Under the proposal, pharmacists would be able to dispense a 12-month supply after consulting with a patient and having them complete a self-assessment, which would identify risk factors that need additional screening from other providers.
“We are seeing an increase in women being able to purchase hormonal contraception off the internet,” Rep. Michelle Mussman, D-Schaumburg, told members of the Health Care Licenses committee. “For anyone concerned about the safety of this, we are offering an enhanced and more personal consultation with an actual medical professional.”
Maura Quinlan, legislative chair for the Illinois section of the American College of Obstetricians and Gynecologists, said the bill would increase access to safe and reliable contraception.
The bill authorizes pharmacists to dispense hormonal contraceptives under a standing order from the Illinois Department of Public Health. Women would not have to first see a doctor.

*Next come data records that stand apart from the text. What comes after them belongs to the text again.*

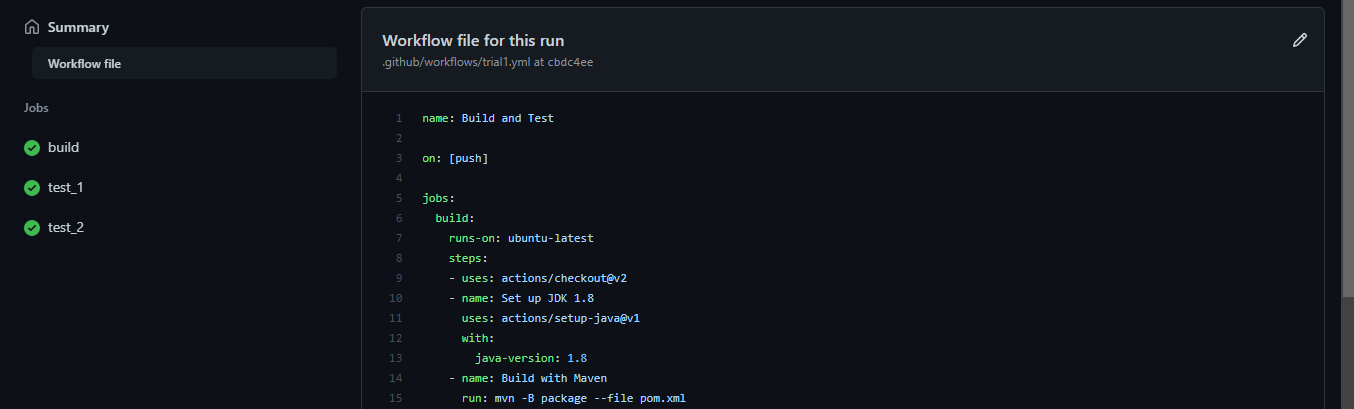Click the 'Workflow file for this run' heading
This screenshot has width=1354, height=409.
click(x=473, y=40)
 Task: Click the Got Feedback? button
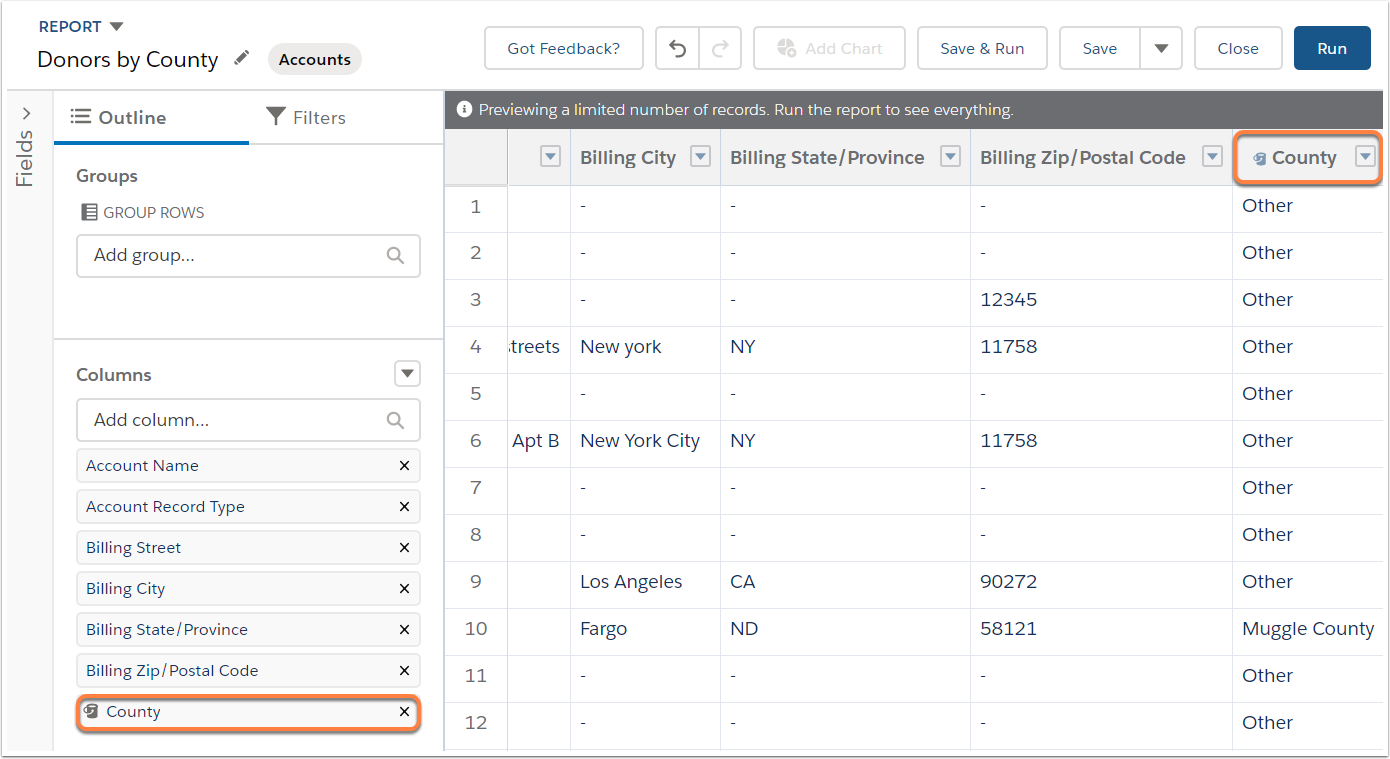[564, 48]
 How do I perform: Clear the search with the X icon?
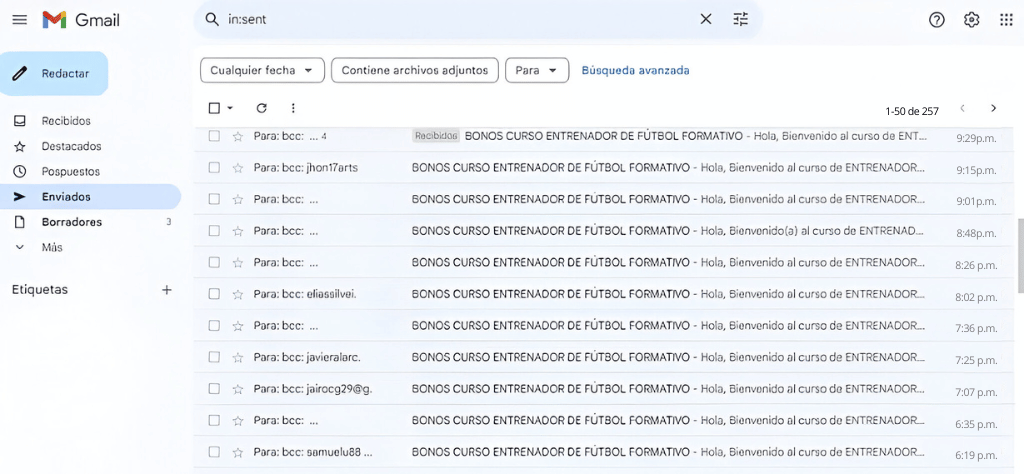pos(706,19)
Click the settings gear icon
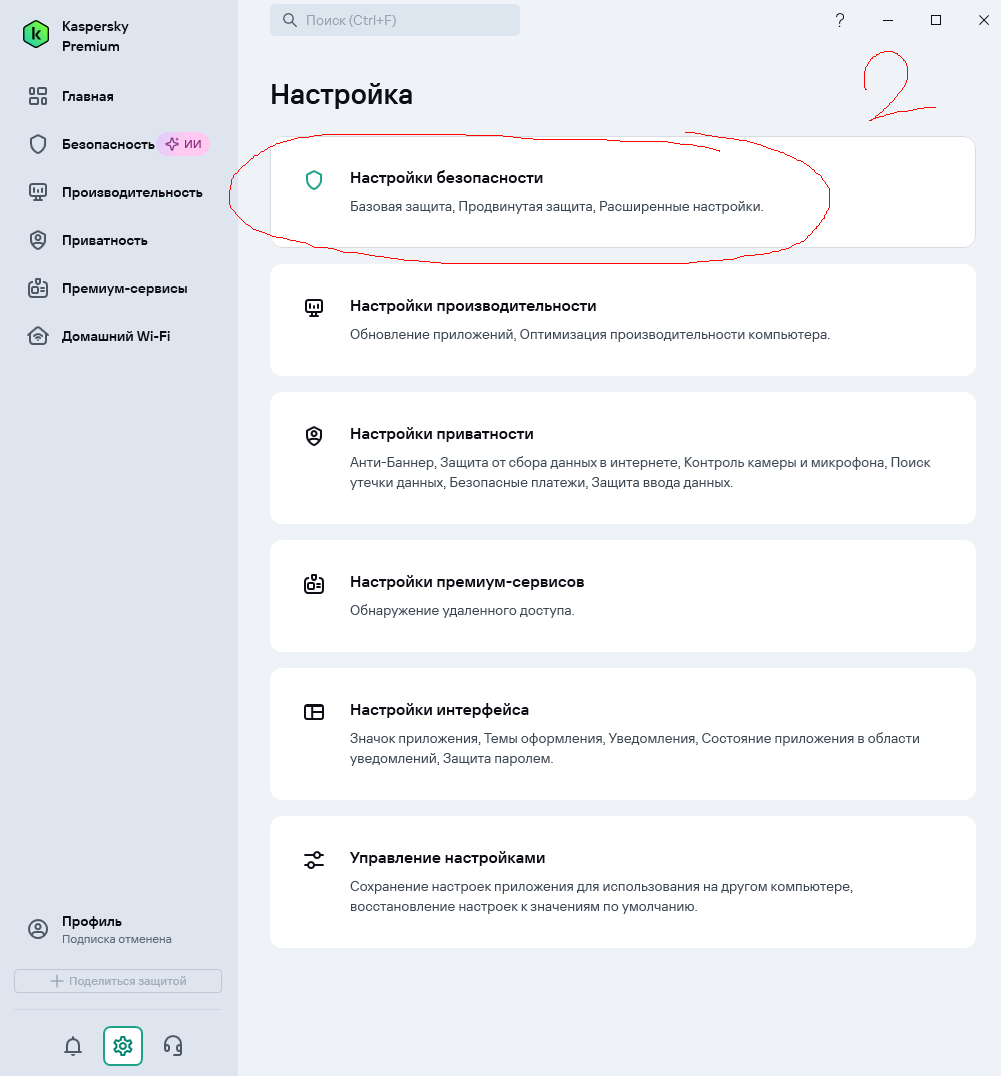Screen dimensions: 1001x1076 click(x=123, y=1046)
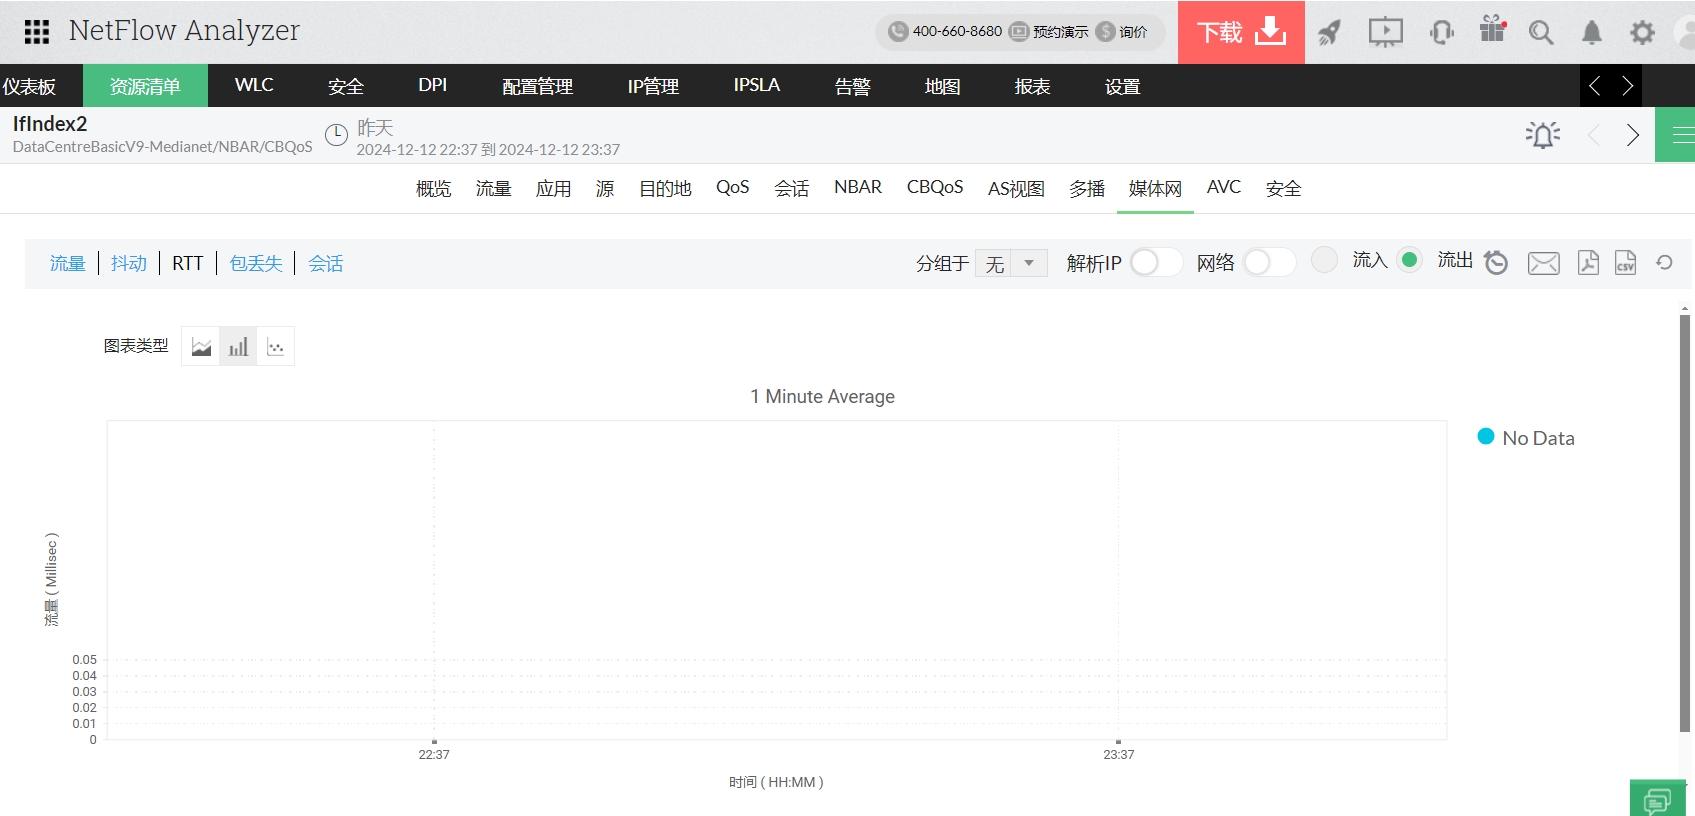The height and width of the screenshot is (816, 1695).
Task: Click the 抖动 link
Action: tap(129, 264)
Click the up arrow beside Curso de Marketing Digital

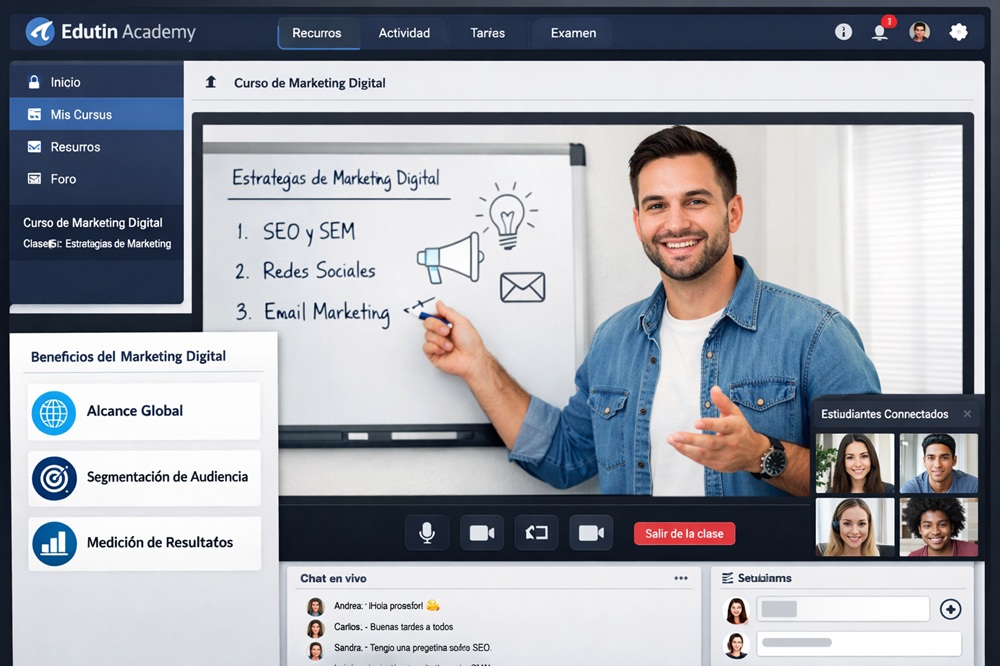point(211,83)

“Hormonal contraception has been available truly over the counter, next to cough drops, in other countries for years, including most of Europe and Asia,” Quinlan said. “These countries have a far lower rate of unintended pregnancy than we do here.”
But Rep. Barbara Wheeler, R-Crystal Lake, raised concerns about the age of patients who could receive the contraception. She said that if the bill was approved, her 12-year-old would have access to birth control while her 17-year-old couldn’t buy Sudafed.
“That seems insane,” she said. “I’m never going to support this.”